Sometimes Little Fred—the enthusiastic intern who, like Arlys, continued to report to the TV station every day—restocked. Arlys never questioned where the bouncy little redhead acquired the coffee beans, the boxes of Snickers, or the Little Debbie snack cakes.
She just enjoyed the largess.
Today, she filled her thermos with coffee and decided on a Swiss Roll.
Taking both, she wound her way to the newsroom. She could’ve taken an office—plenty of them available now—but preferred the open feel of the newsroom.
She hit the lights, watched them blink on over empty desks, blank screens, silent computers.
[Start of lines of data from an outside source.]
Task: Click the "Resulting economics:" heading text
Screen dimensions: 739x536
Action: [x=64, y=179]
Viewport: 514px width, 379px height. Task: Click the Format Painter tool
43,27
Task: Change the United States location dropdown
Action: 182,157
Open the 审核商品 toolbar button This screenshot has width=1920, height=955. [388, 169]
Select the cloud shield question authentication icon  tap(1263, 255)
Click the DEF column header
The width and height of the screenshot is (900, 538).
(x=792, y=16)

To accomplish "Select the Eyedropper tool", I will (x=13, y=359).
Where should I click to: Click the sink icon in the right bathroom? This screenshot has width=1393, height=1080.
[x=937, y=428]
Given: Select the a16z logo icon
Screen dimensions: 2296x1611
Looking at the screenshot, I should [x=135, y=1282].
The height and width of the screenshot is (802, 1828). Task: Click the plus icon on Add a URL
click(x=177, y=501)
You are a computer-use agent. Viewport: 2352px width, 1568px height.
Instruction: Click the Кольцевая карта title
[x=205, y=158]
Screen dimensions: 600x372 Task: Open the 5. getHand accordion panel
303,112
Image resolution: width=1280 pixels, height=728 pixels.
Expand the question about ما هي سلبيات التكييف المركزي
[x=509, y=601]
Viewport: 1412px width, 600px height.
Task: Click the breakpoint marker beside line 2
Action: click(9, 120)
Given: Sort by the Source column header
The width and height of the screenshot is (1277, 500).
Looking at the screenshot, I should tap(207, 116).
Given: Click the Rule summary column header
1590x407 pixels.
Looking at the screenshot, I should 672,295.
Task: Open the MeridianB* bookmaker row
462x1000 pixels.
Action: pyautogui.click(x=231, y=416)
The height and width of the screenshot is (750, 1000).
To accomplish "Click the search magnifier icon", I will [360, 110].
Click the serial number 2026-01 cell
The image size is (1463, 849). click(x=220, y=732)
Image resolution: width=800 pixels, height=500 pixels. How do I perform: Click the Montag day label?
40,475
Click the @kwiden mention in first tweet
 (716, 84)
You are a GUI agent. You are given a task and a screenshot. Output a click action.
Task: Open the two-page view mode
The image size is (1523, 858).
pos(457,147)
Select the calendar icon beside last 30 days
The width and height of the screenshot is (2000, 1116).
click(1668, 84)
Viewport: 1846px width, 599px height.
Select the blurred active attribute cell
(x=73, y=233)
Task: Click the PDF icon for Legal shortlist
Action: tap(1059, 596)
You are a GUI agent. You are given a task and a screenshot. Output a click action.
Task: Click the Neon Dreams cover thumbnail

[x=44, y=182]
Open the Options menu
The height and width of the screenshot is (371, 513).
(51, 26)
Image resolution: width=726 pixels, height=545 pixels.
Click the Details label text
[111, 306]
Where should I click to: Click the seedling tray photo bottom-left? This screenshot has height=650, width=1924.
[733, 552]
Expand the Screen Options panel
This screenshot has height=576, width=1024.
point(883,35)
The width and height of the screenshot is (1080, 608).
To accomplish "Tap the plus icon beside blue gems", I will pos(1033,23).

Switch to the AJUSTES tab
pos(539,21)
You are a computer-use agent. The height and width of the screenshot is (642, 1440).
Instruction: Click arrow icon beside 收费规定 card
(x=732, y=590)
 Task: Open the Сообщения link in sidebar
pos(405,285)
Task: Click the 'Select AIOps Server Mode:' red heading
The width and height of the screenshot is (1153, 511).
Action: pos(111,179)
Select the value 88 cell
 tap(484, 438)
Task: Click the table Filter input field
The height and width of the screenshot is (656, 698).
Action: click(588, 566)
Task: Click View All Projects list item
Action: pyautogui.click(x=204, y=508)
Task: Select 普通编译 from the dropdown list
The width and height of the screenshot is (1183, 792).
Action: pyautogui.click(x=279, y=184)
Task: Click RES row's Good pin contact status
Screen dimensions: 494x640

She tried not to worry about the day she hit the switches and nothing happened.
As always, she settled down at the desk she’d chosen, crossed her fingers, and booted up the computer. The Wi-Fi in her apartment building had hit the dirt two weeks earlier, but the station still pulled it.
It ran painfully slow, often hiccupped off and on, but it ran. She clicked to connect, poured her coffee, settled back to drink and wait—fingers still crossed.
“And so we live another day,” she said aloud when the screen came up.
She clicked on her e-mail, drank, and waited until it fluttered on-screen. As she did several times a day, she searched for an e-mail from her parents, her brother, the friends she had back in Ohio. She’d had no luck phoning or texting in more than a week. The last time she’d been able to reach her parents, her mother had told her they were fine. But her voice had sounded raw and weak.
Then nothing. Calls didn’t go through, texts and e-mails went unanswered.
She sent another group e-mail.
Please contact me. I check my e-mail several times a day. You can phone my cell, it’s still working. I need to know how you are. Any information from you and your location. I’m really getting worried. Melly, if you get this, please, please, go check on my parents. I hope you and yours are well. Arlys.